Борис Алексеевич Чичибабин (9 января 1923, Кременчуг - 15 декабря 1994, Харьков; настоящая фамилия Полушин) - русский поэт, лауреат Государственной премии СССР (1990), которого иногда относят к так называемым «шестидесятникам».

Жил в Харькове, на протяжении трёх десятилетий был одним из самых известных и любимых представителей творческой интеллигенции города (1950-е - 1980-е годы). С конца 50-х годов его стихотворения в рукописях широко распространялись по всей России. Официальное признание пришло к поэту только в конце жизни, в годы перестройки. Содержание [убрать]

Жизнь и творчество

Б. А. Чичибабин воспитывался в семье офицера, окончил школу на родине Репина - в Чугуеве Харьковской области. Его псевдоним взят в честь двоюродного деда со стороны матери, академика Алексея Евгеньевича Чичибабина, выдающегося учёного в области органической химии и одного из первых советских «невозвращенцев». В 1940 г. Борис начал учёбу на историческом факультете Харьковского университета, но в начале войны был призван в армию и служил на Закавказском фронте.

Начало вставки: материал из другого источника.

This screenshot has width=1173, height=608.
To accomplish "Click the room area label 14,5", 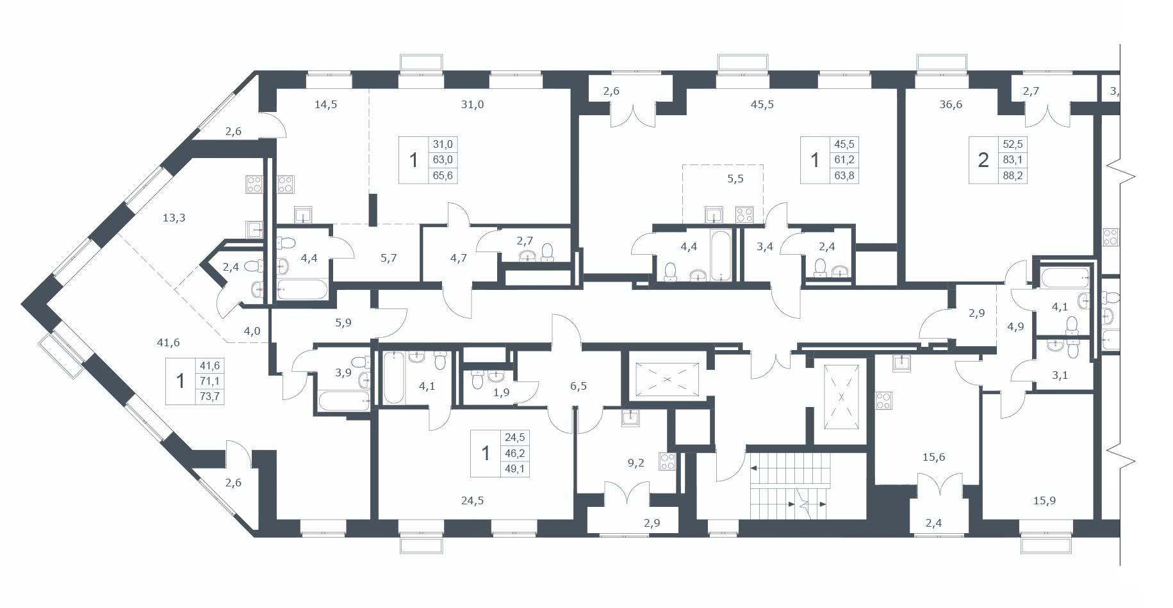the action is point(326,104).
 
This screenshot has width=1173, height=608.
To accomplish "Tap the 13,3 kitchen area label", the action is point(174,218).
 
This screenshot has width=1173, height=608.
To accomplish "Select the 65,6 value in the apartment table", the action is point(443,175).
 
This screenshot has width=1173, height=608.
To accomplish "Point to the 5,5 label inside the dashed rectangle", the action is point(735,179).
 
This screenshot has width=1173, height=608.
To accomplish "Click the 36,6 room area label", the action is point(951,104).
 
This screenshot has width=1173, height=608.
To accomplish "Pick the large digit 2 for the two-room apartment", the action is point(983,159).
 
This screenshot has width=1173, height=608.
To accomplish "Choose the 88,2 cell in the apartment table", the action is point(1013,175).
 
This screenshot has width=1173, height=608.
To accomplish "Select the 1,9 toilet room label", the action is point(502,392).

В 1945 г. поступил на филологический факультет ХГУ, но уже в июне 1946 г. был арестован и осуждён на 5 лет лагерей «за антисоветскую агитацию». Предположительно, причиной ареста были стихи - крамольная скоморошья попевка с рефреном «Мать моя посадница», где были, например, такие строки:

Пропечи страну дотла,

Песня-поножовщина,

Чтоб на землю не пришла

Новая ежовщина!

В тюрьме Чичибабин написал «Красные помидоры», а в лагере - «Махорку», два ярких образца «тюремной лирики». Эти стихи, положенные на музыку актёром и певцом Леонидом («Лешкой») Пугачевым, широко разошлись по стране:

Школьные коридоры,

Тихие, не звенят…

Красные помидоры

Кушайте без меня.

Уже в 50-е годы, после возвращения из лагерей, намечаются основные темы поэзии Чичибабина. Это, прежде всего, гражданская лирика, «новый Радищев - гнев и печаль» которого вызывают «государственные хамы», как в стихотворении 1959 г. «Клянусь на знамени весёлом» («Не умер Сталин»).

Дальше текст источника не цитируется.